As a still relatively young PR professional at the time, that level of crisis planning has had a profound influence on my thinking over the duration of my career.
Even so, it was perhaps, just a means to slow the inevitable. The overall movement, boosted by movies like Blackfish, brought reasonable questions about breeding animals in captivity – and training them purely for our entertainment. I believe that affected the circus too.
9) What about the Animals?
Invariably, whenever I recount stories of my one-time stint doing PR for the circus, I’m always asked about the treatment of animals. Were they abused?
I don’t think so. At least – barring isolated cases of bad actors – not as a matter of systemic failure. More importantly, I can say that knowing I got a pretty close up look at the circus. While there were places that even I as an outside PR rep wasn’t supposed to go, I still gained access.
You see, I was one just a few people walking around the circus in a suit. I learned pretty quickly if I walked like I had a purpose, no one blinked an eye if I wound up in a restricted area.

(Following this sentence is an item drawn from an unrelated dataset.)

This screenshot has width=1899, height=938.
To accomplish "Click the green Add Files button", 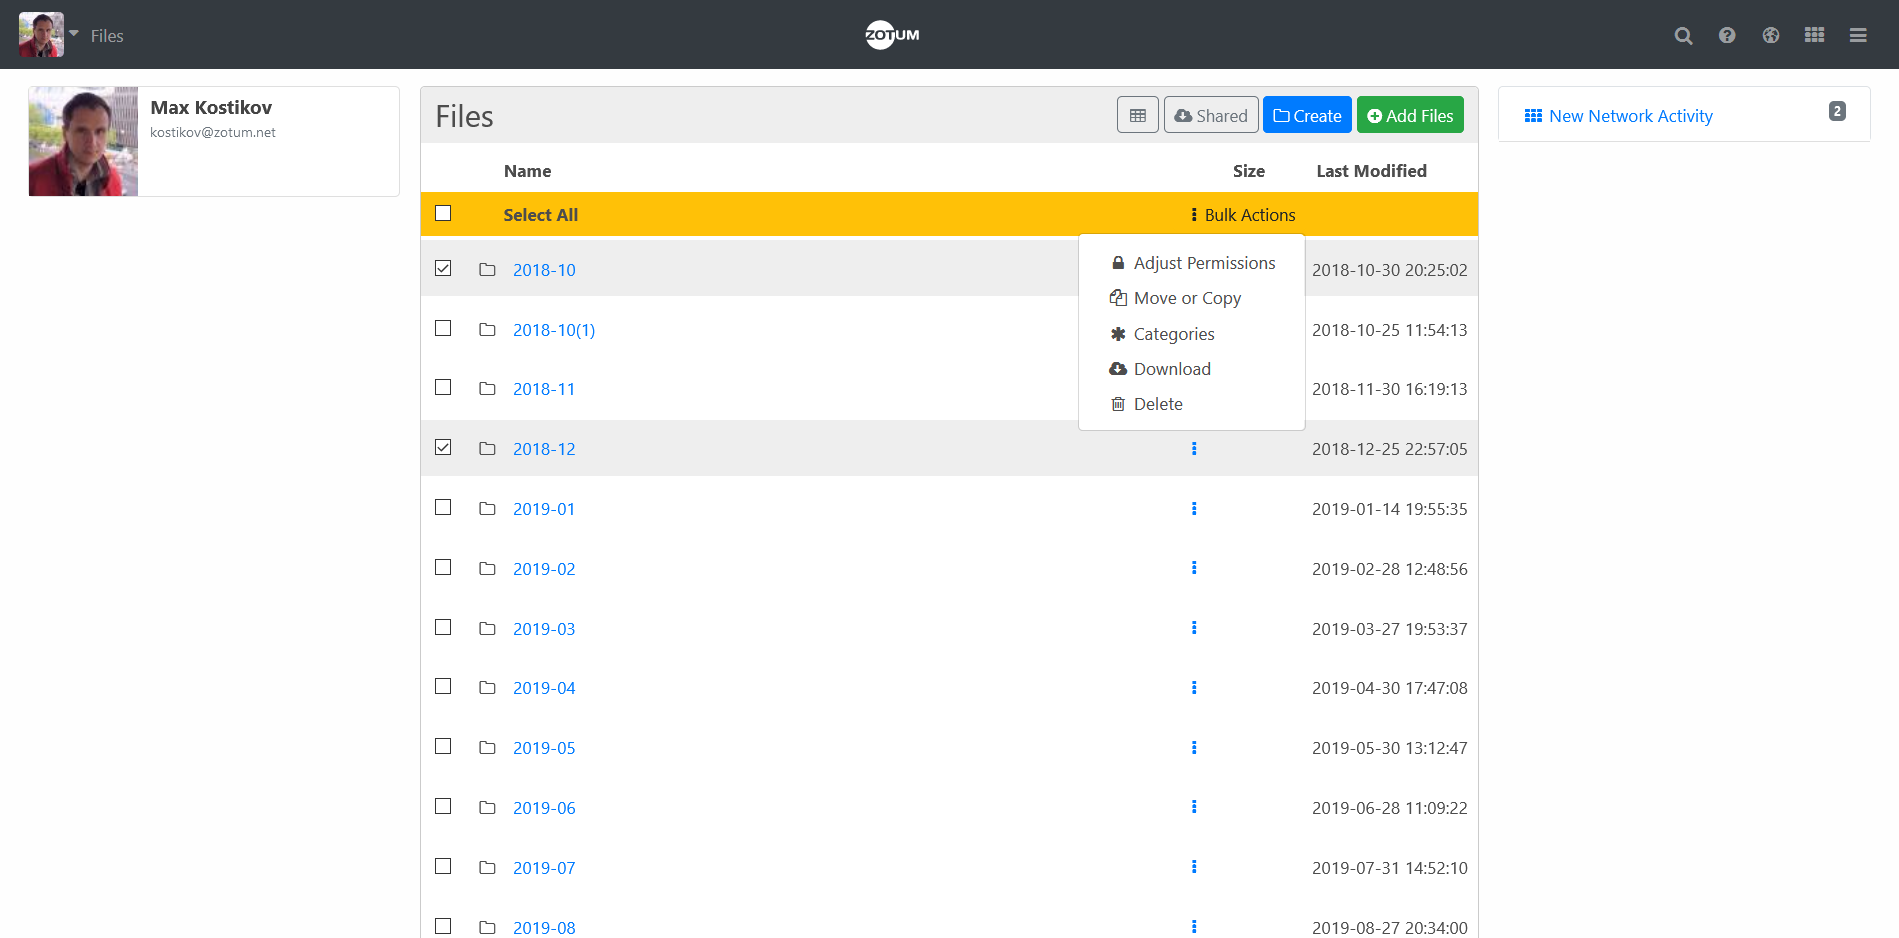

And so, I did, although I’d caveat it by noting, I was never snooping per se, I was just trying to get things done for the client and rather than walking all the way around the arena, I’d take a shortcut.
In the process, I got a behind the scenes look at things over the course of about two weeks or so. I didn’t see anything that would substantiate claims of abuse – I did see a lot of what I’d consider animal bonding with their trainers.
* * *
All good things come to an end and so the big top will drop one last time and forever. Feld Entertainment is broadcasting the final show, which will be broadcast live on Facebook and Ringling.com, will be held on Sunday, May 21, 2017, at 7:00 p.m.
It struck me as both savvy and class act to broadcast the final performance on the web. While it might be last performance of The Greatest Show on Earth, nothing on the web is every really gone.